### ACTION ITEM
In the profile of Thierry Delaporte, what does he call the biggest mistake?

### READING TEXT
Thierry Delaporte is on the move. It's his guiding philosophy. "What truly resonates in my head is the advice I'd gotten one day when I was pretty young in my career. My boss told me to always be on the move. When you want to do something, do it. Do it now. Don't wait. Do it now, and listen to your guts. Don't miss the opportunity to do what you feel right now."
As if anticipating the followup question, Delaporte added, "When you're wrong, correct it, and then move on." Indecisiveness is the biggest mistake, in his view. "People are just afraid to make decisions, and they feel that it will be easier somehow by waiting. But not making a decision is a mistake in itself."
It's hard to be on the move in a time of a global pandemic. Like so many of us, Delaporte does his work remotely, seeing the world — and being seen — through a computer screen. That's been hard on him. When Delaporte became the new Chief Executive Officer and Managing Director of Wipro, an India-headquartered multinational IT and business solutions company, he anticipated a different sort of beginning. "In my mind, I assumed that the first day of my job, I would jump on a plane and would spend the entire week meeting people in Bangalore and other cities in India." COVID-19 kept him grounded.
He waxed nostalgic about conducting business in person. "I miss the small talk and the coffee machine. I miss the glass of wine with colleagues in the evening. I miss, you know, the selfie or the smile or joke with our people." As he talks, it's easy to see why these personal connections are so important to Delaporte.
Wipro's new CEO believes in and is committed to team-building, fostering what he calls a collective spirit. He even goes so far as to say, "I like being surrounded by people better than me." While super-talented people might unnerve some, Delaporte sees their presence as an advantage. "Because, at the end of the day," he says, "everybody wins when you’re learning from each other and helping each other improve."
However, Delaporte knows that surrounding yourself with exceptional people doesn't matter if everyone isn’t working as a team. "You may have the greatest player on the pitch," explains Delaporte, a football fan himself, "but if they don't work together, they don't play together, you don't have a unified team."

### MATERIAL PROVIDED

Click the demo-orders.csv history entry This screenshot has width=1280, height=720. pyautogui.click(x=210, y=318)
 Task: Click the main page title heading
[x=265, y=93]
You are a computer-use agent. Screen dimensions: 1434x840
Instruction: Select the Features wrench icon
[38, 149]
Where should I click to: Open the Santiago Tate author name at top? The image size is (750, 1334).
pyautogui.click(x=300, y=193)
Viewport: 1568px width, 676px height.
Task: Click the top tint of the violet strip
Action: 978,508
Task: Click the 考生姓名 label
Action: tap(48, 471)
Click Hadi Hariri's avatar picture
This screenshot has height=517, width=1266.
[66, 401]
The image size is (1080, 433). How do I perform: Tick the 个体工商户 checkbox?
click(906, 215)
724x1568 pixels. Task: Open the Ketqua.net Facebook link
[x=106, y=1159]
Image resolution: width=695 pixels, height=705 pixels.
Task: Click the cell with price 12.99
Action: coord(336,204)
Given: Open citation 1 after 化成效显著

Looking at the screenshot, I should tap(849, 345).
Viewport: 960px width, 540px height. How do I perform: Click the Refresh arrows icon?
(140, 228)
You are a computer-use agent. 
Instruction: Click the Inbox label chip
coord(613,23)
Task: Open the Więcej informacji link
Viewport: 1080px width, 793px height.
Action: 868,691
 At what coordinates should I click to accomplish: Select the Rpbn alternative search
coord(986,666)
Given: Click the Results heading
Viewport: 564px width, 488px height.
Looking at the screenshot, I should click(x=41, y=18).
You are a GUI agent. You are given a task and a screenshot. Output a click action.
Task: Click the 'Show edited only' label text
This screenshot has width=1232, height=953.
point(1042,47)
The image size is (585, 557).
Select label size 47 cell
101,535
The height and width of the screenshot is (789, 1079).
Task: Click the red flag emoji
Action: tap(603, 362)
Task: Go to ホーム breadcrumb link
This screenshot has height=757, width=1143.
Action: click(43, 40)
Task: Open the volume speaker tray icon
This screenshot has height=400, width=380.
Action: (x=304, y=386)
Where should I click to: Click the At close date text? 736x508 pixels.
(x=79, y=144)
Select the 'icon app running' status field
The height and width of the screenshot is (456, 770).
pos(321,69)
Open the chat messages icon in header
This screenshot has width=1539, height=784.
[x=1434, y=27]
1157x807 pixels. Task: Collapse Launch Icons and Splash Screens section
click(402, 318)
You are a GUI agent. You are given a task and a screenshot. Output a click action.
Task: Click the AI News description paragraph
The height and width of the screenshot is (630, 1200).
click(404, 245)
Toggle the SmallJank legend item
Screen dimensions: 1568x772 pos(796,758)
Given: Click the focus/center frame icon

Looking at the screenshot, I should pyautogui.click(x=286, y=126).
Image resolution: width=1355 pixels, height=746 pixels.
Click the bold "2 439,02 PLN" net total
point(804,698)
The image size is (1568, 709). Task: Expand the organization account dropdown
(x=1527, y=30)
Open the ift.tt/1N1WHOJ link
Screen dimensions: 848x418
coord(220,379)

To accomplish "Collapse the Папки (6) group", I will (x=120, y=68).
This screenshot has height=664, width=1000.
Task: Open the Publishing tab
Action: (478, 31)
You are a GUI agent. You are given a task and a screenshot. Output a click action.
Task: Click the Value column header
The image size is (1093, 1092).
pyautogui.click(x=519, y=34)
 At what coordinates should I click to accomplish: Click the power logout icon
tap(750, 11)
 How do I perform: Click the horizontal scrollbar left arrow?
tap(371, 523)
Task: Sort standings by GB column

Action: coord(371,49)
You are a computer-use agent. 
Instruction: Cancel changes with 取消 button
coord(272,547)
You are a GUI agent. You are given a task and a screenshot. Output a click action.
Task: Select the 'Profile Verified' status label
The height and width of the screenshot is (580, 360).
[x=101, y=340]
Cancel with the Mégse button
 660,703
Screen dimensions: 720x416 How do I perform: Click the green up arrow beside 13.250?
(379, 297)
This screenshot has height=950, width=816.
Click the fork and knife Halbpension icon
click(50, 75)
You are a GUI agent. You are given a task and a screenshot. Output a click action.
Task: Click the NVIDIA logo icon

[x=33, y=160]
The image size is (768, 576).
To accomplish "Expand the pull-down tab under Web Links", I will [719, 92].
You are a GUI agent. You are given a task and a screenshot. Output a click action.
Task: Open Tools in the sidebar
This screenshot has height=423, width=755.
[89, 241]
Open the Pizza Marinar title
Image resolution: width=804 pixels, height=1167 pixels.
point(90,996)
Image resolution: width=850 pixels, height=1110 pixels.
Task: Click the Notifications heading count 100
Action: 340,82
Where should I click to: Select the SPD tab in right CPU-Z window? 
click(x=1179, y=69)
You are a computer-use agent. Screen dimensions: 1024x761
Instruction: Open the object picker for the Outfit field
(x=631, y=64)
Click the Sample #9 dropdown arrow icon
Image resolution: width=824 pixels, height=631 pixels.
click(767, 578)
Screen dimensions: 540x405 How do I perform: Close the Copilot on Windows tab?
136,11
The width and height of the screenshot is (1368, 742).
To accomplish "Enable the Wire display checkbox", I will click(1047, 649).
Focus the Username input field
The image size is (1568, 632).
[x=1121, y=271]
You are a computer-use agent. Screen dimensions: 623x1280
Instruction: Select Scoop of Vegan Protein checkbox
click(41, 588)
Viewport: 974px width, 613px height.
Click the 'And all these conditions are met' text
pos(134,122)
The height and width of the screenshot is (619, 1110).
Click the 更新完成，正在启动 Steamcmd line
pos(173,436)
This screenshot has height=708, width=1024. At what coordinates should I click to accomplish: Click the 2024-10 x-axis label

### RESPONSE AREA
Indecisiveness.